Nursing & Allied Health

0-19 Specialist Practitioner

The 0-19 Specialist Practitioner module enables SCPHN Health Visitors and School Nurses already registered on part three of the NMC register to gain the necessary theoretical underpinning to work with children and families across the 0-19 population in their complementary alternative field. The module does not lead to further annotation on the NMC register although does align with the changing and evolving public health policies and structure of children and family 0-19 services nationally, meaning Health Visiting and School Nursing are working in an integrated fashion and 0-19 SCPHNs working with a ‘whole family approach’ are evolving.

0-19 Specialist Practitioner

Course overview

  • Attendance


    Part Time
  • Duration


    6 months
  • Dates


    January 2027
  • Venue


    On Campus
  • Cost


    £1,000*

Credits: 20

*If you an employed by the NHS, your employer may have CPD funding available for this module. You should seek the advice of your NHS employer at the same time as making the application.

Transferring specialist knowledge within their own discipline, this CPD module will give Health Visitors and School Nurses the unique understanding and appropriate skills within their complementary field to work and lead the Healthy Child Programme with communities across the birth to 19 age range.

  • Health Visitors will undertake the “SCPHN Practice – School Nurses” module.
  • School Nurses will undertake the “SCPHN Practice – Health Visitor” module.

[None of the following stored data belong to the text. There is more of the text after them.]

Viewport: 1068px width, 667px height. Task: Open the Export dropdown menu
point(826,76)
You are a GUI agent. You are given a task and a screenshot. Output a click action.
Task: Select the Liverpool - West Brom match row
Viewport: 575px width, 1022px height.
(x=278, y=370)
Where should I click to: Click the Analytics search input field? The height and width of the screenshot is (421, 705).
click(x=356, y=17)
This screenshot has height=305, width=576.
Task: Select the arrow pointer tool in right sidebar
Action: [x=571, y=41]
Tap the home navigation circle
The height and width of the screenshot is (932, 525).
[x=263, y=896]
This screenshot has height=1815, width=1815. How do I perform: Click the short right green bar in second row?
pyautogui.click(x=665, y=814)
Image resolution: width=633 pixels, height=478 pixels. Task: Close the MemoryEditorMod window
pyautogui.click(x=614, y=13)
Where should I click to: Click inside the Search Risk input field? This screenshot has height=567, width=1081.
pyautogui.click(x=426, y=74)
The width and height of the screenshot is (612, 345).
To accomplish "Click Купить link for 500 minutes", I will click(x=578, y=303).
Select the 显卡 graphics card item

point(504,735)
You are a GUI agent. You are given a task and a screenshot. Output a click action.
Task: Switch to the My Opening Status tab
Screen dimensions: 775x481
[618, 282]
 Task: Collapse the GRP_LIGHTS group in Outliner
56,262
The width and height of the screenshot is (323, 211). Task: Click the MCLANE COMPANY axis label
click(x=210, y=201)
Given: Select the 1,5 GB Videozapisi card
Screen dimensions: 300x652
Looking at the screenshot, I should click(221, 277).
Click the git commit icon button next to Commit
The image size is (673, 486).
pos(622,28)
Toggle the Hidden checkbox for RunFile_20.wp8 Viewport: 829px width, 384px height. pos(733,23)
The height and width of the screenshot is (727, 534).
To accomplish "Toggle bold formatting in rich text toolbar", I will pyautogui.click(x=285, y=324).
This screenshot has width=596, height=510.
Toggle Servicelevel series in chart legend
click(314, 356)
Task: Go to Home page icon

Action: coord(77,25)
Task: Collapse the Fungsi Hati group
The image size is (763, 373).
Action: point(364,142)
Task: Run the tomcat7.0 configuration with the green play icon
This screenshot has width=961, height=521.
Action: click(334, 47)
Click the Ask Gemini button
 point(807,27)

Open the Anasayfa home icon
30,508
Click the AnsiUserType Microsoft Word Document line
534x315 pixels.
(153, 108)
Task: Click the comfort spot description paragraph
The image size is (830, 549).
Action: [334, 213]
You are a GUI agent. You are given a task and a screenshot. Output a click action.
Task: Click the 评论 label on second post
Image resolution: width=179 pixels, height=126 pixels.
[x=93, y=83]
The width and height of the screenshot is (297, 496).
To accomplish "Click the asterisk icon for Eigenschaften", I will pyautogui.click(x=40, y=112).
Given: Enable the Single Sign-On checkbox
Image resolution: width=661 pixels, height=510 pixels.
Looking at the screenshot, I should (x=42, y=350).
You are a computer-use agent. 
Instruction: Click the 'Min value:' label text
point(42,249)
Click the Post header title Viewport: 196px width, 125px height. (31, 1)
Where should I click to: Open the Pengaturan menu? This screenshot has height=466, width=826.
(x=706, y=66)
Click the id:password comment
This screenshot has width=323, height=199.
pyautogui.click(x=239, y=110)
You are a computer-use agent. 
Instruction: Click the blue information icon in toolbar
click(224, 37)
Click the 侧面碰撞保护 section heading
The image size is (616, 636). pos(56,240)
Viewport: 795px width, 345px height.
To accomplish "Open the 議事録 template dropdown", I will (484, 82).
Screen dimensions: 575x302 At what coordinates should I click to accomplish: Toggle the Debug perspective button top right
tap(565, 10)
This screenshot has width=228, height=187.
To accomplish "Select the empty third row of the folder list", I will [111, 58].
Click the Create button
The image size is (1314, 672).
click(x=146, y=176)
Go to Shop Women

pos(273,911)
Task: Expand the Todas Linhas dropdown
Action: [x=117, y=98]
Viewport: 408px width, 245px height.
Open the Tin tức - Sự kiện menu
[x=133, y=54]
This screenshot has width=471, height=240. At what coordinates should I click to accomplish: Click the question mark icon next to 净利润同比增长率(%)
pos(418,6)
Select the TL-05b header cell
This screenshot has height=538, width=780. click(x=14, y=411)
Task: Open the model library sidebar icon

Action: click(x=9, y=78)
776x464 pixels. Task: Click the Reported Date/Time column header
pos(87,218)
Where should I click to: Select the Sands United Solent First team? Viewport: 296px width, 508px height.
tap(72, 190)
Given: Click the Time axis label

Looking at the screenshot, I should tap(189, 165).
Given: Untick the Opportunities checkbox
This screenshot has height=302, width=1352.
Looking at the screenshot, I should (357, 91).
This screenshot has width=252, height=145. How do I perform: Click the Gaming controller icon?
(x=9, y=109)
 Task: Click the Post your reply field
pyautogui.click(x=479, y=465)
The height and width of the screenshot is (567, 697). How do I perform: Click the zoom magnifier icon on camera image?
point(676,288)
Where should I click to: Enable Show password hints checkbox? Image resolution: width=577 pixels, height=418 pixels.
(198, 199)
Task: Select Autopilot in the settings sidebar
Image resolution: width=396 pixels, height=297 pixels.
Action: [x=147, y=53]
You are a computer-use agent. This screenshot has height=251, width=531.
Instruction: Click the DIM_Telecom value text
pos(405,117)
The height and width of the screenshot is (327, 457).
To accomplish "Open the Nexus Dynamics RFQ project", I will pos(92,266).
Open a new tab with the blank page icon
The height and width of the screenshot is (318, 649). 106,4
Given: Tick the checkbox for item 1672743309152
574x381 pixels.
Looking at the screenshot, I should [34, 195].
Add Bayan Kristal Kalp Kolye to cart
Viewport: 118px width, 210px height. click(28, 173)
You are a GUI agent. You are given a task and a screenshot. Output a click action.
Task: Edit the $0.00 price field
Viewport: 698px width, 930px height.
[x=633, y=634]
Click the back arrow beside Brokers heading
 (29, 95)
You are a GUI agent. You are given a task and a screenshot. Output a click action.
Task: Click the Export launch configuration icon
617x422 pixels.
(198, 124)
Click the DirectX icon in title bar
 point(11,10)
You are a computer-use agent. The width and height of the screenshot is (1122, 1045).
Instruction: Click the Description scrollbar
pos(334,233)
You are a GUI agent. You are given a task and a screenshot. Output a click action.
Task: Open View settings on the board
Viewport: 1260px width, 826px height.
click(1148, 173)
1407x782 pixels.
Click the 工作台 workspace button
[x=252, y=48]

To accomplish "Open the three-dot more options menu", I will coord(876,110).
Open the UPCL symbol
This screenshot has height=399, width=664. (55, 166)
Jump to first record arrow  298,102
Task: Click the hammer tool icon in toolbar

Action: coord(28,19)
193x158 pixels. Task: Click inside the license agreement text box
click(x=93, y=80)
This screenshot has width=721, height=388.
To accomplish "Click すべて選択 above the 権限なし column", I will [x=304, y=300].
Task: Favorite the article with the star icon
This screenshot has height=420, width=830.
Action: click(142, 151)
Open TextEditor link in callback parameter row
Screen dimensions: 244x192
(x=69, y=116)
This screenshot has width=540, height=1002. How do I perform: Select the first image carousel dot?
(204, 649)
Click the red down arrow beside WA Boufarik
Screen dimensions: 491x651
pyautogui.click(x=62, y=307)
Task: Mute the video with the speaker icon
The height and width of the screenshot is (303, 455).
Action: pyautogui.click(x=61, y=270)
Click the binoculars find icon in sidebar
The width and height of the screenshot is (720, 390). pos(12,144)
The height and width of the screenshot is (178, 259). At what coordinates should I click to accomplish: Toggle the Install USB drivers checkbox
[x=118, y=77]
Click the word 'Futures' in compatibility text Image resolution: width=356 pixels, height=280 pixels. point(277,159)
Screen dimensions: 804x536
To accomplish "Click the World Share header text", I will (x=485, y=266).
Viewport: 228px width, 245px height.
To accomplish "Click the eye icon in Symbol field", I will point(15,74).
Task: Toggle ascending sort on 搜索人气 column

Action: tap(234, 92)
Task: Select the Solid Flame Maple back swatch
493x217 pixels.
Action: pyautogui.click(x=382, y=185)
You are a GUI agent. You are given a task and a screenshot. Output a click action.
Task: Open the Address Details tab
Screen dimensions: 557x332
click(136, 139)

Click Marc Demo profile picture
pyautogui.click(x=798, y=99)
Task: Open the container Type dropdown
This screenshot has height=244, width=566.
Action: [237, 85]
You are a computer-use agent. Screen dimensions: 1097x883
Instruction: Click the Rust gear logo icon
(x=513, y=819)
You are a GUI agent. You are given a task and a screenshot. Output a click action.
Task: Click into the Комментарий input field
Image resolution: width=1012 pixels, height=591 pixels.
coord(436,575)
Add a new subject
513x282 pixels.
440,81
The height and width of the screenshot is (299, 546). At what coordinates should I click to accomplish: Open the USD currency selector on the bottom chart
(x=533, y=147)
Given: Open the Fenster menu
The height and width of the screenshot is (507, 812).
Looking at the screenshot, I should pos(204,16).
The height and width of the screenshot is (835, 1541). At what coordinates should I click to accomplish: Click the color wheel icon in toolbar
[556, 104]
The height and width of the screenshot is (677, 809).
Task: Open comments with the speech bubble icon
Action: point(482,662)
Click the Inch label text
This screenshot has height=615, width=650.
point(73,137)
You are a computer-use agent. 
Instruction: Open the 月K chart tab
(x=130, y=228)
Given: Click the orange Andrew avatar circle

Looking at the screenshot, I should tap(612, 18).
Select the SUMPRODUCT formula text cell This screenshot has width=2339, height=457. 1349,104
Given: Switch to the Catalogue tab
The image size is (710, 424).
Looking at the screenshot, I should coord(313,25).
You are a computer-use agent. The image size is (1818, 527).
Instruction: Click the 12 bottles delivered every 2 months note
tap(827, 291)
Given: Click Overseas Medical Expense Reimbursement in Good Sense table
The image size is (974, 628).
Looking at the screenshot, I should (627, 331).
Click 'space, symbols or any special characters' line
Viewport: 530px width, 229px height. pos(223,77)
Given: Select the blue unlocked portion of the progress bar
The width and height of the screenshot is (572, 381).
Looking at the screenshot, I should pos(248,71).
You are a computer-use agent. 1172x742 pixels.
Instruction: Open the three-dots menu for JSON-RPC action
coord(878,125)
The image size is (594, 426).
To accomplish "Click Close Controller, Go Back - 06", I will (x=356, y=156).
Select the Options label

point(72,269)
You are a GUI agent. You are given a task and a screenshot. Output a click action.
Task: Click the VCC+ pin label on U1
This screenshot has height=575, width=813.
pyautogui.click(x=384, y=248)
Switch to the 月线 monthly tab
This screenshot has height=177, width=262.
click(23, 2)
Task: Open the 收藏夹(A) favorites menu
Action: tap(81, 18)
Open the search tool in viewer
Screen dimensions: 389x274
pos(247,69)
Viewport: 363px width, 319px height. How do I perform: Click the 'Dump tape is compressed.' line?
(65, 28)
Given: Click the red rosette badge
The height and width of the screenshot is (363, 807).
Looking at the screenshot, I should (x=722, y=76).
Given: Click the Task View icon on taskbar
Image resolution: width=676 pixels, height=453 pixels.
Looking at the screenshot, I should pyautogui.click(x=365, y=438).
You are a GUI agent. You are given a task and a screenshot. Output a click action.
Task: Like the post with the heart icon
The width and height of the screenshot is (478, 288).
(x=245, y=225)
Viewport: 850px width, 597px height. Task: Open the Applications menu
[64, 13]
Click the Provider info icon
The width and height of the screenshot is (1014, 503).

With employer support, Health Visitors and School Nurses will undertake either of the above specialist modules that enables you to explore, synthesise and increase understanding in relation to government directives and how the national model and vision for 0-19 family services will impact on practice in relation to population health needs within the current political climate.

Theoretically taught lectures focus on five principal areas of practice:

  1. Managing and leading the Healthy Child Programme
  2. Developing the skills to assess children and young people’s health at key transition points.
  3. Leadership and delegation, embedding vision and direction to lead and improve the efficiency and effectiveness of skill mix teams.
  4. Early help, support and referral, increasing knowledge and understanding, to expand proactive prevention rather than reactive maintenance.
  5. Developing and delivering public health programmes, enhancing proficiency to improve health and quality of life through prevention, surveillance and healthy behaviours.

The theoretical components of which this specialist module has to offer ultimately supports continuing professional development and career progression for Health Visitors and School Nurses. In addition, 0-19 practitioners that can effectively and efficiently meet the health needs of children and families across the 0-19 caseload can grow and evolve whilst leading pathways that complement the 0-19 agenda and ultimately improve health outcomes through prevention and early intervention.